Le système d'exploitation utilise le disque dur comme un block device, c.à.d. que les données sont écrites et lues en blocs de longueur fixe. Une imprimante, un clavier sont des stream devices qui traitent les données en flot continu.

Le système d'exploitation organise le contenu du disque pour permettre un accès aux données: un certain nombre de blocs contient le répertoire du disque, d'autres blocs contiennent des données technique (par exemple le FAT) et le restant des blocs peut contenir les données.

MBR - Master Boot Record

Il n'y a qu'un bloc qui a une signification particulière, le premier bloc qui est le master boot record. Ce bloc contient un tableau de maximum 4 éléments qui indique la partage du disque en partitions (4 partitions primaires au maximum).

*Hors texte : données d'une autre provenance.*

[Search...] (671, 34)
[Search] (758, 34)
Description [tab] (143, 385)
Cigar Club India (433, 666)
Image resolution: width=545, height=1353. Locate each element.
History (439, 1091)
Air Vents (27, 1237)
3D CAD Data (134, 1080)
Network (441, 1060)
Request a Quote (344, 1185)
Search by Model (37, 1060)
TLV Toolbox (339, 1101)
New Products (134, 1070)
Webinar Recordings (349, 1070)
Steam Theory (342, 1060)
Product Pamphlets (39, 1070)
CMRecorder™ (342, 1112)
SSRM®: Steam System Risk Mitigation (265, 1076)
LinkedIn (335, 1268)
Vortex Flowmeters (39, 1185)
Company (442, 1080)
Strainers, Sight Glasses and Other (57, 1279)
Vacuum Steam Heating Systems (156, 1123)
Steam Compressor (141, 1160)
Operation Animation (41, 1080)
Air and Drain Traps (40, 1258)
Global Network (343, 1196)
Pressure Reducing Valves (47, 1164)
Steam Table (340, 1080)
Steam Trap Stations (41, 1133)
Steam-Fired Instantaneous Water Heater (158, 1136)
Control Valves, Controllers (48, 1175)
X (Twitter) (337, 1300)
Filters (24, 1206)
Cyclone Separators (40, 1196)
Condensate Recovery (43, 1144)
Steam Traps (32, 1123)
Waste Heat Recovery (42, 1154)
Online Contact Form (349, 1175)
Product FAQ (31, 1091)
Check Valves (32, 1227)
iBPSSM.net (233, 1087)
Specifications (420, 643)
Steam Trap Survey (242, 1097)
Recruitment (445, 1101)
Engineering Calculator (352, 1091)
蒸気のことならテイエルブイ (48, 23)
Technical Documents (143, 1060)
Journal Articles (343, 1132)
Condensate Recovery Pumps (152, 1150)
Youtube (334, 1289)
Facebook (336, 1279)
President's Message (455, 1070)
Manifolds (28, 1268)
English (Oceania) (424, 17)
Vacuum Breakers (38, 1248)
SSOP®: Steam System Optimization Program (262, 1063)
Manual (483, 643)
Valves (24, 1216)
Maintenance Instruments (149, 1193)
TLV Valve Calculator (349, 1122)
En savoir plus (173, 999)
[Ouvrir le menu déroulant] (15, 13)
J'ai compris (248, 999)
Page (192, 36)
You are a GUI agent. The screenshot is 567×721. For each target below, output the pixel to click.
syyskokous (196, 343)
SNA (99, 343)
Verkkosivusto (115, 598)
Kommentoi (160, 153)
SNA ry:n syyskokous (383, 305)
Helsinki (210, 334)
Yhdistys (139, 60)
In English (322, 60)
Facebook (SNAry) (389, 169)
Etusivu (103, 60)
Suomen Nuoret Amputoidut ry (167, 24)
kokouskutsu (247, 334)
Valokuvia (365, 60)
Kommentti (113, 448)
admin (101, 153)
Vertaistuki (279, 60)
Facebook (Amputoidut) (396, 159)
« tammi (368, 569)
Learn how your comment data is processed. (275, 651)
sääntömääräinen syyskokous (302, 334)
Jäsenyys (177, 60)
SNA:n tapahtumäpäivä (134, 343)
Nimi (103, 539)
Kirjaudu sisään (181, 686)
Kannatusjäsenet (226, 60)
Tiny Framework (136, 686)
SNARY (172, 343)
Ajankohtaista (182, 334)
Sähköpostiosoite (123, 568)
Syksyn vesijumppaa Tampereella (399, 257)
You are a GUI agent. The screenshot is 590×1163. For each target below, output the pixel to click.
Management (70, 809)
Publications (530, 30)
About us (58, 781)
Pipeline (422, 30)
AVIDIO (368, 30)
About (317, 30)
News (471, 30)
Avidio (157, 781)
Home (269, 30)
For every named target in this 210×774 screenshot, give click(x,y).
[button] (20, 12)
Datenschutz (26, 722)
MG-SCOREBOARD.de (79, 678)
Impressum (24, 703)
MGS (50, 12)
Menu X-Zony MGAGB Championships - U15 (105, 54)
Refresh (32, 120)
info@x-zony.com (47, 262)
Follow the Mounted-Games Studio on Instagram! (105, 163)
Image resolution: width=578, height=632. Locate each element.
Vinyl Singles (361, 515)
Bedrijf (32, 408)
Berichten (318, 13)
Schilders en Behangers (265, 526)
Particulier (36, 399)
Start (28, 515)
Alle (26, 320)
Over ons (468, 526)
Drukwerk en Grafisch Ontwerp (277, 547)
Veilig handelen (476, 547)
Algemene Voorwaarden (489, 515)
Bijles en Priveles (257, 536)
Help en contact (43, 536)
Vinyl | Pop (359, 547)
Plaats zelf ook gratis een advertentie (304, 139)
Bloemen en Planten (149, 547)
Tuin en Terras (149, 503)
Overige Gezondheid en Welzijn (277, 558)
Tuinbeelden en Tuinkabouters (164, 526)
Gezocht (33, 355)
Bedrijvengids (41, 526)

CHS - Cylinder, Head, Sector

L'indication CHS se rapporte à l'adressage des premiers disques durs.
  • Le cylindre est formé par les différentes pistes lues par les têtes sans les déplacer. Déplacer les têtes d'un cylindre à un autre demande plusieurs millisecondes (selon la distance à parcourir).
  • Un disque dur se compose au minimum de deux têtes (s'il y a un seul plateau). La commutation d'une tête à l'autre est immédiat: les disques récents lisent d'ailleurs toutes les pistes en une fois.
  • Une piste se compose de secteurs, qui forment l'unité d'accès élémentaire. La vitesse de lecture des secteurs dépend de la vitesse de rotation du disque dur. En moyenne, pour accéder à un secteur, il faut une demi-rotation (temps de latence moyen).

Un inconvénient de cette méthode d'adressage est la limite maximale de capacité, un peu plus de 500MB. Dans les années 1980, les ingénieurs n'avaient jamais pensé qu'un disque aurait pu avoir plus de 1024 cylindres, 16 têtes et 63 secteurs. Les disques actuels n'ont que 2 ou 4 têtes, mais plusieurs milliers de cylindres et un nombre variable de secteurs.


Zoned bit recording

L'adressage CHS n'est plus utilisé, et ce n'est pas uniquement parce que la capacité des disques a dépassé la limite imposée par les ingénieurs. Les disques récents ont un nombre de secteurs variables par cylindre. Le diamètre extérieur est en effet plus grand que le diamètre intérieur. On utilise environ 15 zones, avec un nombre de secteurs qui diminue vers le centre du disque.

Le nombre de secteurs par cylindre est fixé lors du formatage low level (qui est maintenant uniquement effectué en usine).

Un effet de l'enregistrement zoned bit recording est que la lecture de fichiers en début de disque est plus rapide que la lecture en fin de disque parce qu'il y a plus d'information stockée sur les pistes extérieures. Si le disque est composé de plusieurs partitions, il faut placer la partition principale (partition active, qui contient le système d'exploitation) en début de disque et la partition la moins utilisée en fin de disque.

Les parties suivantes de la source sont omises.